WORK ORDER »
Write out exactly the lines running from the line that includes "مروحة سقف تورنيدو" to the end of the data, both ends included, and nothing besides.

DATASET EXCERPTS »

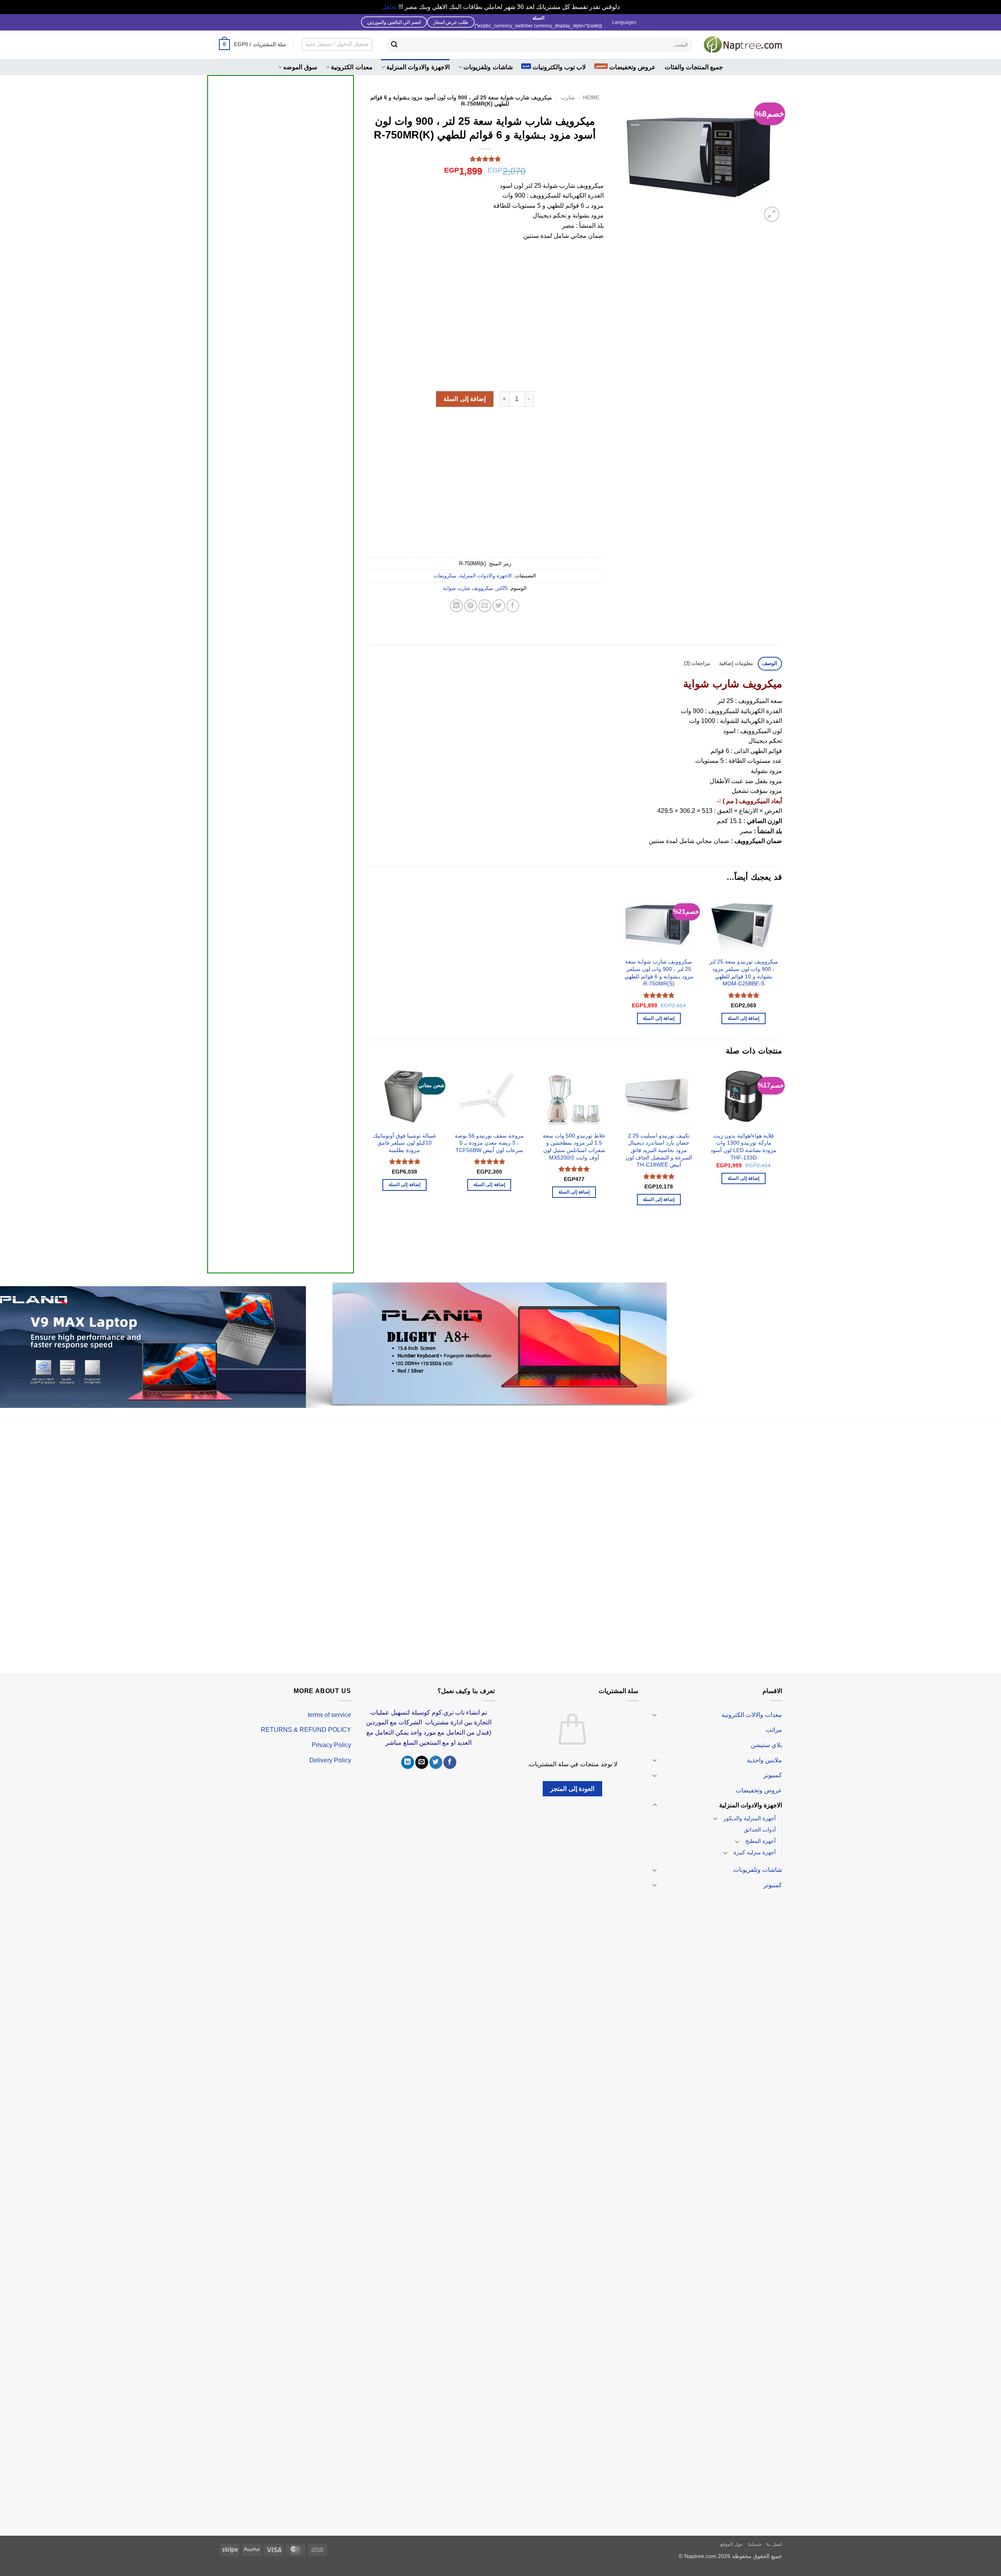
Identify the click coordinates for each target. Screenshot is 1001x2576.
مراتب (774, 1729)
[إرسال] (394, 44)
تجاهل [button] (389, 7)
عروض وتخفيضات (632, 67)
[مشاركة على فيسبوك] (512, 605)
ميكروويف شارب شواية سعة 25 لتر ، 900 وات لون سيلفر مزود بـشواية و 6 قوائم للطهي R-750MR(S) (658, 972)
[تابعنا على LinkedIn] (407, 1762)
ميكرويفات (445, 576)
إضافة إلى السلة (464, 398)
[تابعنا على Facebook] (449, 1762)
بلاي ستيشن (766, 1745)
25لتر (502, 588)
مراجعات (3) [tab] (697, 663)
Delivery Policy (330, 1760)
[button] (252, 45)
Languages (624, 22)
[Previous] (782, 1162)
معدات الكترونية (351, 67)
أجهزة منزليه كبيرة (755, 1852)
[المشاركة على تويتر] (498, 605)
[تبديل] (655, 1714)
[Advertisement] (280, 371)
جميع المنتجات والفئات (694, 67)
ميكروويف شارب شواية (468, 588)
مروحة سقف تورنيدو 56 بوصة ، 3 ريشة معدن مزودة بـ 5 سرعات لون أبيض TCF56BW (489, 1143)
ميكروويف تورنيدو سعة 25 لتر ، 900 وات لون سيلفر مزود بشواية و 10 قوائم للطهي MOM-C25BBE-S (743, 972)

SOLUTION TO THIS EXERCISE »
مروحة سقف تورنيدو 56 بوصة ، 3 ريشة معدن مزودة بـ 5 سرعات لون أبيض TCF56BW (489, 1143)
ميكروويف تورنيدو سعة 25 لتر ، 900 وات لون سيلفر مزود بشواية و 10 قوائم للطهي MOM-C25BBE-S (743, 972)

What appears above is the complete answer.